Hierro waved away questions about his side’s stuttering performances after he was promoted at the last minute to replace Julen Lopetegui, fired on the eve of the tournament after accepting a job at Real Madrid. Spain won their group after beating Iran 1-0 and drawing with Morocco and Portugal.

“Football is made of mistakes and the team that makes fewer mistakes probably wins,” he said. “We need to avoid mistakes.”
Midfielder David Silva also defended Spain’s record in Russia.

“All teams are having a hard time,” he said. “Sometimes teams park the bus in front of goal. It can be hard to shine because of that kind of behaviour.”

Against Russia, with both sides needing to score, Silva believes that Spain will get chances.

“If we play very fast up front we’ll have a lot of options and we’ll get space and we’ll hurt them,” he said.

Hierro dismissed fears of playing in front of a vocal home crowd.

“My lads are used too playing in big stadiums, where there’s a lot of pressure, where you’re away from home,” he said. “Everything that will be achieved will be on the pitch.”

Cherchesov eyes history in hope Russia beat Spain

The last time Stanislav Cherchesov walked out at Moscow’s Luzhniki Stadium to face Fernando Hierro’s side, the Spaniards were heavy favourites but the Russians reached the next round.

Now the Russia coach hopes the World Cup hosts can repeat those exploits from 1991, when the Spartak Moscow team he played in goal for beat Real Madrid featuring Hierro in a European Cup quarter-final. Though that first leg ended goalless, Spartak ran out 3-1 winners in the return in Spain.

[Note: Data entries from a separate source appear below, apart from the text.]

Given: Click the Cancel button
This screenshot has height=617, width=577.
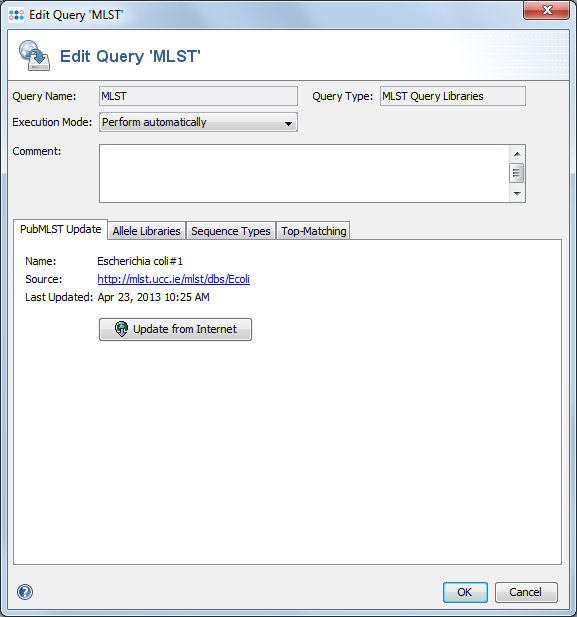Looking at the screenshot, I should coord(526,592).
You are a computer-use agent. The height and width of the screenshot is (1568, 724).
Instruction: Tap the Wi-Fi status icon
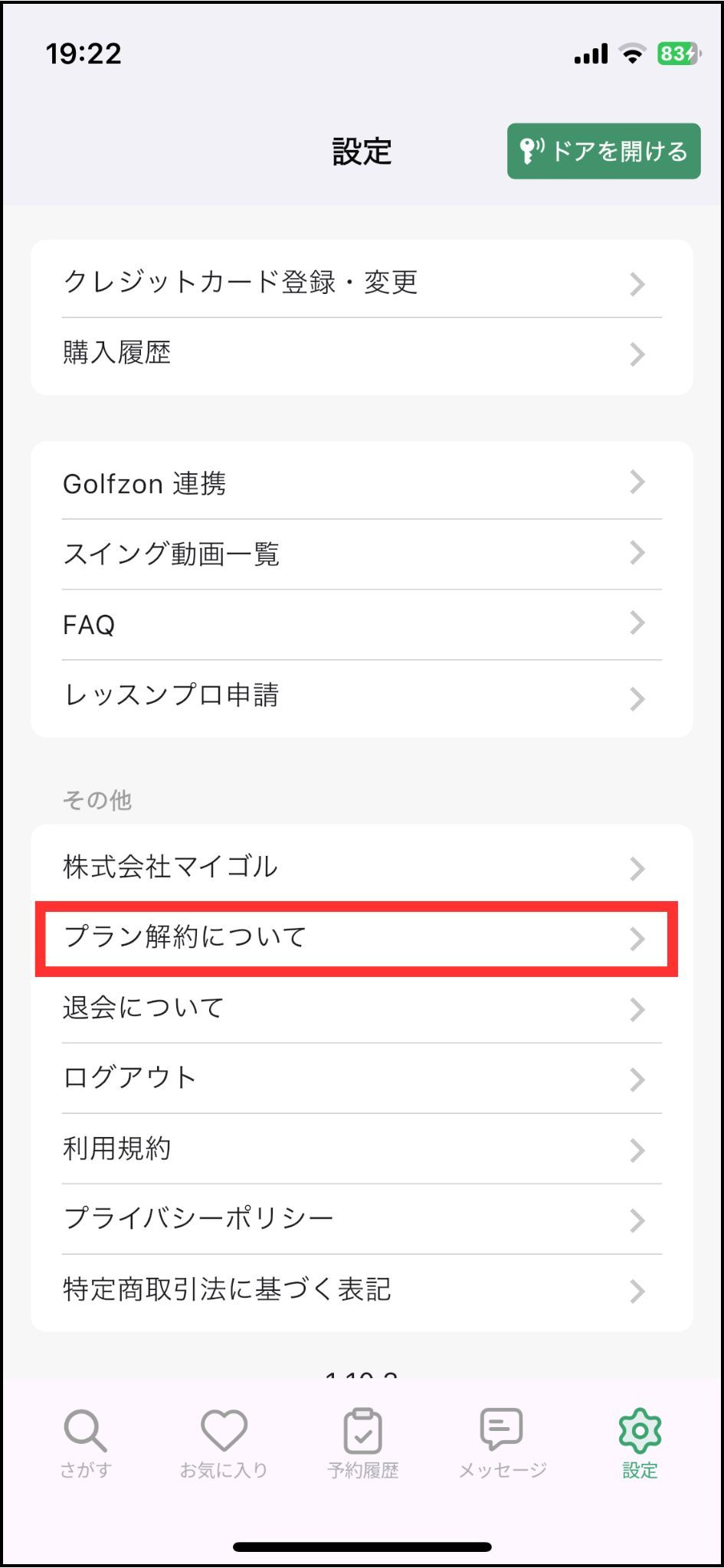(x=633, y=54)
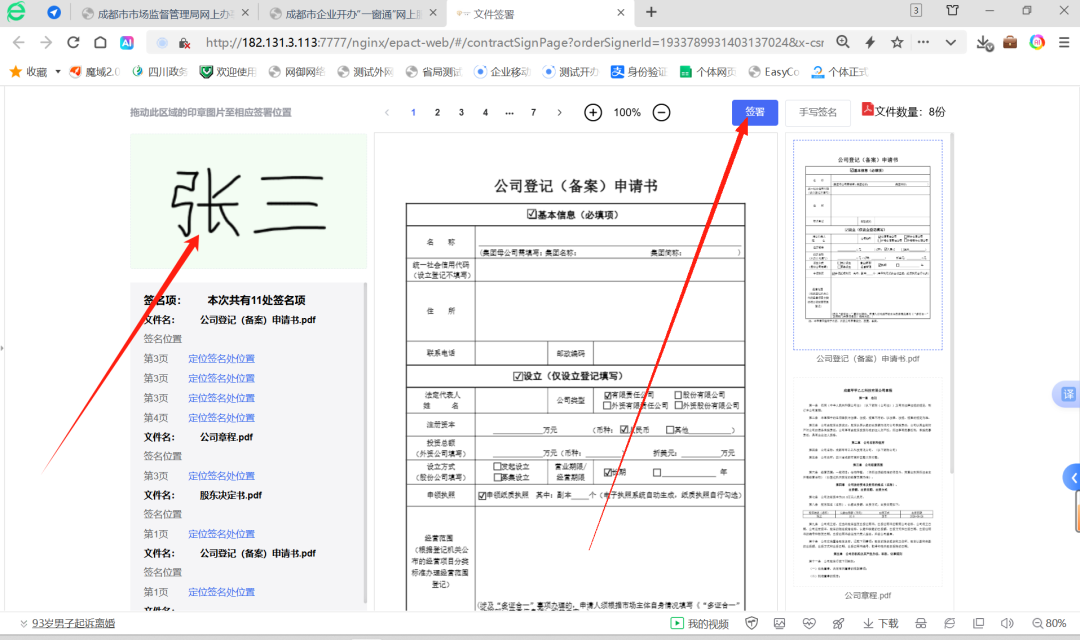
Task: Expand the 收藏 bookmarks dropdown arrow
Action: (58, 72)
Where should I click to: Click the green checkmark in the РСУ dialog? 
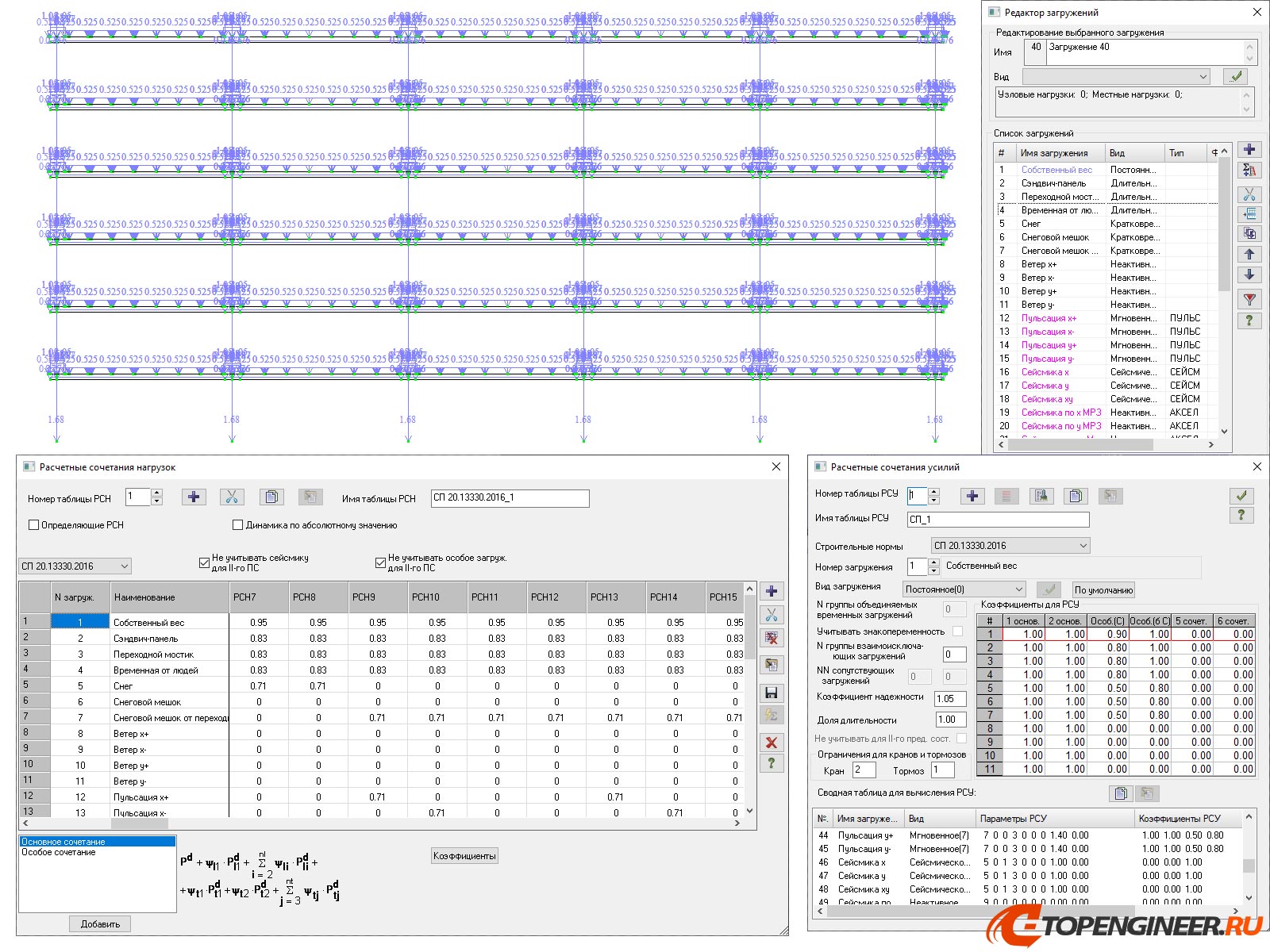click(1241, 495)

“That time, like now, the Spanish were the favourites,” Cherchesov told reporters ahead of Sunday’s second-round match when reminded of that European game 27 years on. “But as we say in Russian, anyone can be a god if he tries.

“I remember Fernando very well. He was an outstanding player and now he’s an outstanding coach,” Cherchesov said of Hierro, who stepped up in Russia to run the former champions’ campaign after the shock sacking of Julien Lopetegui on the eve of the tournament follow his decision to join Real Madrid.

“We prepared the game well and we were able to do what no one expected,” the Russia coach said of his Spartak exploits.

“Tomorrow we have a chance to do something like that again.”

Cherchesov, whose team have defied many Russians’ expectations by qualifying for the last 16, dismissed talk of extra pressure on his players to deliver a return for the Kremlin on its investment in hosting the global tournament.

“This is a knockout contest. It’s a life-and-death match. Only one team will be going through,” he said.

But, no, it’s not pressure. It’s responsibility. Spain feel it. Russia feel it. If you lose, you’re out.”

He said his players’ confidence was not dented by losing the final group game 3-0 to Uruguay after two high-scoring wins.

Midfielder Denis Cheryshev, who has lived most of his life in Spain and plays there for Villarreal, said he would be joining his Russian team mates in giving “200 percent” effort in what he hoped would be a “fiesta” of football.

“We will have a hard time,” he said. “They are excellent. But we have our assets and can also play. They are one of the best teams in the world but I think we can beat anyone.”

The winners in Moscow will go through to a quarter-final in Sochi against Croatia or Denmark.